● WRITTEN TASK
Reproduce the lines of the material below as a numbered list, starting with the line that contains "Locate an element on the screen. This" and continuing through the line that contains "Describe the element at coordinates (1142, 569)". Leave out blank lines and include nothing else.

● MATERIAL TO PROCESS
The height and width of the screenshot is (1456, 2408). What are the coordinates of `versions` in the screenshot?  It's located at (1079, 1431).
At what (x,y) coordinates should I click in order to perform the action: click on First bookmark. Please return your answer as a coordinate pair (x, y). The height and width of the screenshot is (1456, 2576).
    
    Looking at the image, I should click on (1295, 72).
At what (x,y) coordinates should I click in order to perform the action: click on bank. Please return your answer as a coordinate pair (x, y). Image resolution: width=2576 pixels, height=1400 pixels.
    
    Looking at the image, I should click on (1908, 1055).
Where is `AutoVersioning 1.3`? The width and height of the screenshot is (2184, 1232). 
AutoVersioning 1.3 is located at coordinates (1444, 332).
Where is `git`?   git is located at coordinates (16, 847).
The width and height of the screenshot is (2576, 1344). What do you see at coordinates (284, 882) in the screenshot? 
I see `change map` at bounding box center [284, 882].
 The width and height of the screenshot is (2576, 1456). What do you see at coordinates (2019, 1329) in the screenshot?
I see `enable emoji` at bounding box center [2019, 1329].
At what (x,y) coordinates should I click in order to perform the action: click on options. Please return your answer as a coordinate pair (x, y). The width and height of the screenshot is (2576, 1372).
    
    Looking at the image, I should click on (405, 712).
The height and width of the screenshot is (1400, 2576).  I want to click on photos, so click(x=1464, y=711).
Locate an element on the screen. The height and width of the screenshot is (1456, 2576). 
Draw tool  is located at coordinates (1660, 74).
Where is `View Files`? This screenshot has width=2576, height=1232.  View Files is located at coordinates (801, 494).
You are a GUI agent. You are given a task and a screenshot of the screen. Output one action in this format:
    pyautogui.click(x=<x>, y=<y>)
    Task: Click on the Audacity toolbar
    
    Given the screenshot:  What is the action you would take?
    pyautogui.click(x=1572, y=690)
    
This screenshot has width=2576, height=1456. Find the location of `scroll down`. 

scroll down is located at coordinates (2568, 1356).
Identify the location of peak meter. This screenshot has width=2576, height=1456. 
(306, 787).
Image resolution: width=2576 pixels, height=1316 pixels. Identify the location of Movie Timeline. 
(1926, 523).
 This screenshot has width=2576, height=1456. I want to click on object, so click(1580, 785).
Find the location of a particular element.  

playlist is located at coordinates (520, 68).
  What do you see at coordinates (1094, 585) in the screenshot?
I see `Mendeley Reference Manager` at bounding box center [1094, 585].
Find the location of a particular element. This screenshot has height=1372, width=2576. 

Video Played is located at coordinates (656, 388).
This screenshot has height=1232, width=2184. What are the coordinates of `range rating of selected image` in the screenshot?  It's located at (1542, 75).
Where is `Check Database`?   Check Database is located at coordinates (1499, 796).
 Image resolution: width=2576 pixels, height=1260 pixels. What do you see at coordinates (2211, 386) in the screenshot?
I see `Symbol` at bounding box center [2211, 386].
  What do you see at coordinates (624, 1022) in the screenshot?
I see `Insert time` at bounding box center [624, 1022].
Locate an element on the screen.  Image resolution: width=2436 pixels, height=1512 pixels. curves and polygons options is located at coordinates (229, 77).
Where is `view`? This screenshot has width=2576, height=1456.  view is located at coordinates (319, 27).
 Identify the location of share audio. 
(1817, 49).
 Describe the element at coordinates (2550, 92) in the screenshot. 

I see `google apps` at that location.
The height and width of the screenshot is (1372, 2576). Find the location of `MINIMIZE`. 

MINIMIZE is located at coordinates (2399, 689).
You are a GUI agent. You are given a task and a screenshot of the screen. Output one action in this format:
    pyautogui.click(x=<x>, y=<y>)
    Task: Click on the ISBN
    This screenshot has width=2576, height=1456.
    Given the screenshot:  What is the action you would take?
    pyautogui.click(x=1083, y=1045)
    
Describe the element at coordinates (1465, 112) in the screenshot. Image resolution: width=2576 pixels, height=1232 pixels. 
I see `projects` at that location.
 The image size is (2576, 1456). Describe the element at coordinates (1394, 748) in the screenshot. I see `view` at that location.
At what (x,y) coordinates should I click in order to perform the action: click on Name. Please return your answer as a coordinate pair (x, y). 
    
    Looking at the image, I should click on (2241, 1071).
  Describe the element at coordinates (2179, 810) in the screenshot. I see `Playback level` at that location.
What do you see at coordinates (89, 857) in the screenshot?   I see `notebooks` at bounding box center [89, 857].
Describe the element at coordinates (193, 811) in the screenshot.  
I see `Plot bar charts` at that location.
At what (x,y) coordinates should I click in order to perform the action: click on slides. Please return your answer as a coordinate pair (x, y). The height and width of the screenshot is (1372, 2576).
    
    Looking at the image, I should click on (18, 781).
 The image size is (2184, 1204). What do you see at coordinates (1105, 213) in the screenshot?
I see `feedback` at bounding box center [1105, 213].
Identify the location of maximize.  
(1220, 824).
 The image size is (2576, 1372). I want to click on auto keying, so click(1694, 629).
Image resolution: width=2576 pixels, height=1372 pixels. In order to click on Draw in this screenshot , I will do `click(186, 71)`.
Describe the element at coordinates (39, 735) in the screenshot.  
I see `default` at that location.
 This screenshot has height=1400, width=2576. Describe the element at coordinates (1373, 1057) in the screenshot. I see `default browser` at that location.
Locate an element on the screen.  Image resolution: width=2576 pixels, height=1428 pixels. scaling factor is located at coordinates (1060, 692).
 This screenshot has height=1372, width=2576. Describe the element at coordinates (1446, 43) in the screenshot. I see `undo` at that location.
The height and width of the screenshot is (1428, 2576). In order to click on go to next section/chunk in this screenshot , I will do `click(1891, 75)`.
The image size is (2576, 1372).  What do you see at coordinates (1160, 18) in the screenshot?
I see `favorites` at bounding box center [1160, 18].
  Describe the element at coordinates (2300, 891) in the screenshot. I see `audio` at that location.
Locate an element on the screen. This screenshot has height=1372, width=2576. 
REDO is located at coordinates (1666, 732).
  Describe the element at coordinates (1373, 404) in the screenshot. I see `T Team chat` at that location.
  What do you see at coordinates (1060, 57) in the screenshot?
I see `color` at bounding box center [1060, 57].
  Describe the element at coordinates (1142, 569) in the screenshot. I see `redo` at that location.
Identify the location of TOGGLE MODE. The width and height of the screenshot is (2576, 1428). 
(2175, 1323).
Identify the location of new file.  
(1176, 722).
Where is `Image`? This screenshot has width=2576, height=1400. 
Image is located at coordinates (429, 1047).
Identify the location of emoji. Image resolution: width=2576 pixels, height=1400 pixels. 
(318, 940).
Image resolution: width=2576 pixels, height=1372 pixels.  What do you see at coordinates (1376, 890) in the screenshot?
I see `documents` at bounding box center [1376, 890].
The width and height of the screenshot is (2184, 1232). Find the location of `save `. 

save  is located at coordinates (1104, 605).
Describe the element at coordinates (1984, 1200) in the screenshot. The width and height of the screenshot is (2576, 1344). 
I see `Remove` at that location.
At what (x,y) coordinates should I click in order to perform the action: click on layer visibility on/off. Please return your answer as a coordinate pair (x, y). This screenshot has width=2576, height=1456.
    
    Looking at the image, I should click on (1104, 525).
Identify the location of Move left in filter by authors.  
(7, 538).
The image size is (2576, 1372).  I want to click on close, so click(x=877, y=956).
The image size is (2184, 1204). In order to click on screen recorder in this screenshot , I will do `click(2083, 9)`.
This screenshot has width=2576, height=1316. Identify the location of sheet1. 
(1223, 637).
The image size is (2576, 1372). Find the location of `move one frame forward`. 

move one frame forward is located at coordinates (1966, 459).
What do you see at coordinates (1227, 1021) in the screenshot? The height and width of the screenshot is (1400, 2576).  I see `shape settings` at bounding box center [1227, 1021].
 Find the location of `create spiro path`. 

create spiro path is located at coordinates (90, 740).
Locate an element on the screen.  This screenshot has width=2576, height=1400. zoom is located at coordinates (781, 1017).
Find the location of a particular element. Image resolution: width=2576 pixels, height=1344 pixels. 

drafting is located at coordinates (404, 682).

● WRITTEN RESPONSE
1. Locate an element on the screen. This screenshot has height=1372, width=2576. 
2. REDO is located at coordinates (1666, 732).
3.   Describe the element at coordinates (1373, 404) in the screenshot. I see `T Team chat` at that location.
4.   What do you see at coordinates (1060, 57) in the screenshot?
5. I see `color` at bounding box center [1060, 57].
6.   Describe the element at coordinates (1142, 569) in the screenshot. I see `redo` at that location.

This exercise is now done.